|K2K -from KEK to Kamioka- Long Baseline Neutrino Oscillation Experiment|
Neutrino mass is one of the great mysteries of the current understanding
of elementary particle physics. To verify or deny the possibility of neutrino
mass, we are starting a long baseline neutrino oscillation experiment (K2K),
using the 12GeV proton synchrotron accelerator at the High Energy Accelerator
Research Organization (KEK) in Tsukuba city in Ibaraki Prefecture, and
the Super-Kamiokande detector which lies 250km away in Kamioka town in
Gifu Prefecture, operated by Institute of Cosmic Ray Research (ICRR),
University of Tokyo.
At the KEK site, we create a neutrino beam and do a very
precise measurement of the beam flux and the contamination
of wrong species of neutrino, using a set of nearby detectors.
Then we can look for any possible effects due to neutrino oscillations
by comparing the Super-Kamiokande measurement
with the front detector measurement.
The above piece of a map of Japan has some important points about the K2K
experiment in it. Basically, the thick black arrow is the 250 Km path which
the neutrinos will follow from KEK to Super-Kamiokande. The scenic northern
"Japan Alps" under which our beam will travel. The central expanded
section on the right is a caricature of the KEK laboratory grounds, with
further details shown depicting our beam target area and front detector
At KEK, the intense proton beam from 12GeV proton synchrotron produces numerous pi-mesons at the production target made of aluminum.

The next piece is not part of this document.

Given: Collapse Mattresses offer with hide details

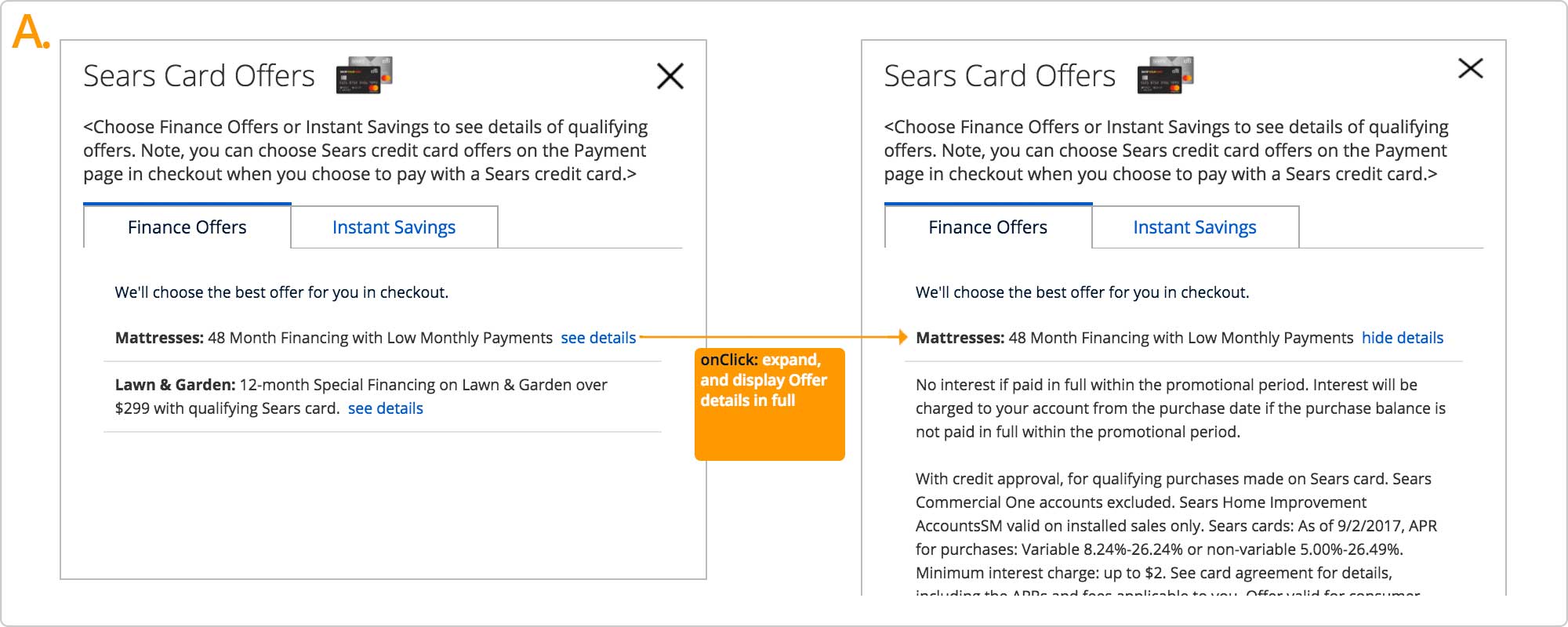Looking at the screenshot, I should (1403, 338).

These pi-mesons are focused to decay into muons and neutrinos in the 200-m decay pipe. The neutrinos emerged from the dump shield pass through the front detector and travel to Super-Kamiokande within a millisecond.

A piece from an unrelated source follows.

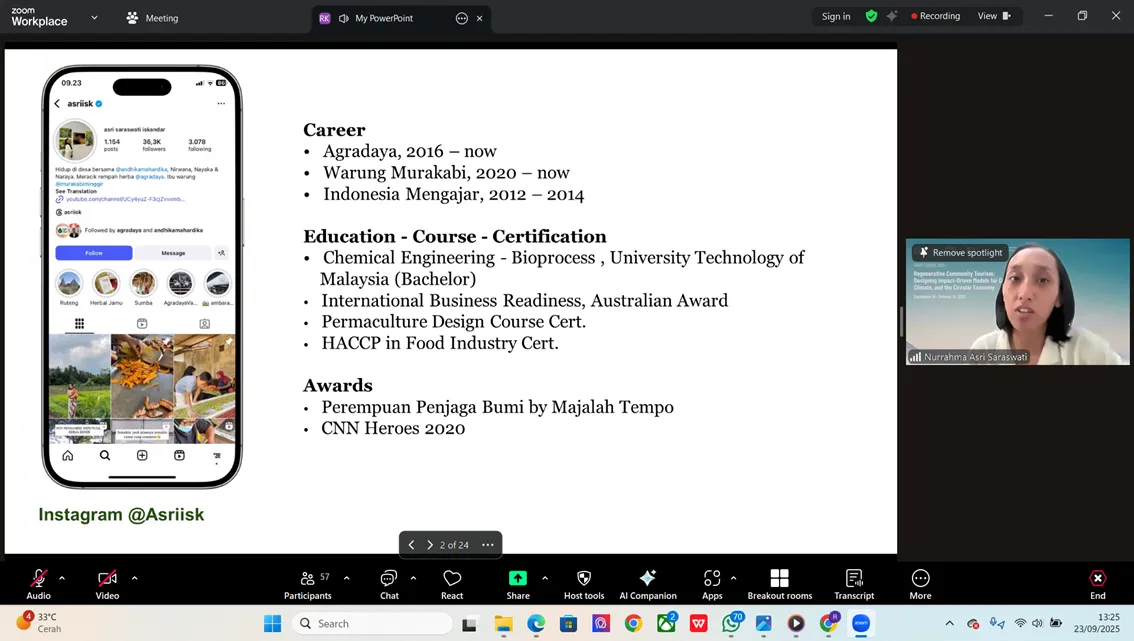Launch AI Companion
This screenshot has width=1134, height=641.
pos(648,583)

We have a 1 kiloton water Cherenkov detector (maintained by ICRR) and a fine grain scintillating fiber detector to measure the neutrino flux and beam composition at the KEK site. Behind the fine grain detector, there is an array of lead glass to measure the beam composition, and then a "Muon " which is a stack of iron plates and wire chamber detectors to measure the muon spectrum accurately. This whole suite of detectors sits in a hole below ground level so that the beam center can be properly aimed at the far detector. Because of the earth's curvature the straight line from the target to Super-Kamiokande points down by about one and a half degrees into the ground.